I promise he is not conceited.
One day long ago, I was being all question-y. I asked him, "Who do you think is the perfect couple?" This is an odd question for me to ask as I do not think there is a perfect couple out there but I really wanted to know what his ideal was when it came to relationships. He took his time in responding and said, "us". Really?!? He said if he was not us, he would want to be us.
Wow, I was floored. And this conversation keeps creeping back up into my mind lately.
We don't ever fight. Crazy but true. We disagree and talk it out. We talk and I think that's the biggest argument saver out there. Communication. Not just communicating but talking, orally, face to face. None of this text message bull crap. Yes - we've sent each other text messages but those are usually silly, miss you texts. I'm talking conversationally, we talk.
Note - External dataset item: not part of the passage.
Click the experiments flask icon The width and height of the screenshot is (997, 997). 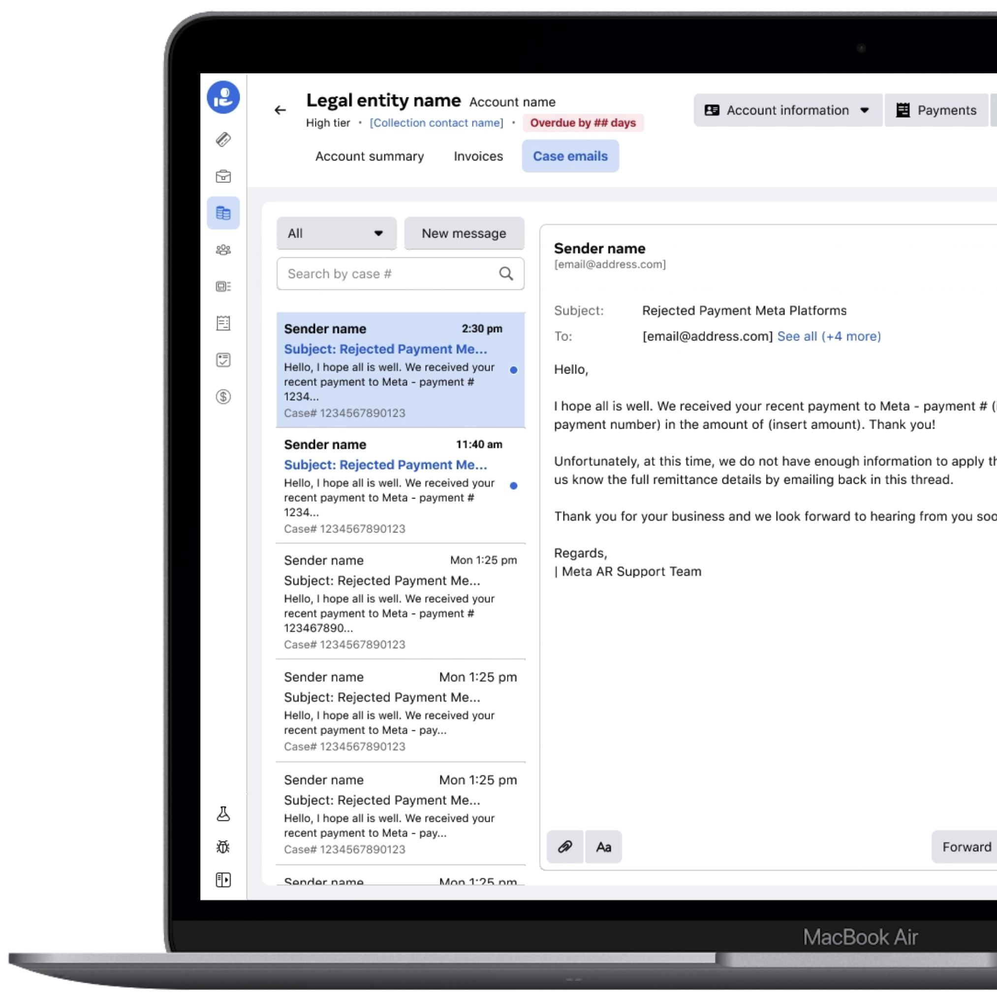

For that, we always know what the other wants and expects. We don't hide anything from each other. If I get irritated with him, I do tend to hold it in longer than needed and it tends to fume up until I cannot take it anymore. I usually get really annoyed and beat about whatever it is and then I will a) tell him about it and/or b) tell someone else about it. I'm working on deleting (b) out of my life. Its just not fair to him. I'm also working on letting (a) out of the bag a lot sooner. It's not fair to either of us.
We talk, we connect. There are no arguments over who washes dishes or cleans bathroom. Our bill situation is we pay it if it's in our name. I pay the electric, he pays the cable. We share a money market account that we both talked about and agreed upon a number to contribute equally. Either one of us will do laundry when we're in the mood. Our only rule is not two weekends in a row. He had to go buy more underwear for that ruling. We have sex everyday. We kiss each other hello and goodbye. I cook. He cooks. We have two televisions, an Xbox and a super duper computer. We're on the same page about kids and marriage. We don't disrespect each other. We will not name call. We vowed not to start a fight in public or in front of friends/family. If one of us is in a drunken stupor and the other is not, we leave it alone. Our cell phones call each other if we think we are going to be late, missed or stuck.
I list these things out because this is what I hear other couples arguing about. Sometimes I get it, sometimes I don't. Half the couple fights my friends tell me about, I think could have been prevented if one of them knew what the other wanted or expected.
It's not like we made a list of things and agreed upon them all in one sitting. And this did not come to be overnight.
What happened was we talked each and every time the other one of us brought it up. We talked it out when one of us needed to let the other know what we needed and wanted. We came to understandings. We came to be a perfect us.
And with all my heart I think we'll be talking until we cannot talk anymore.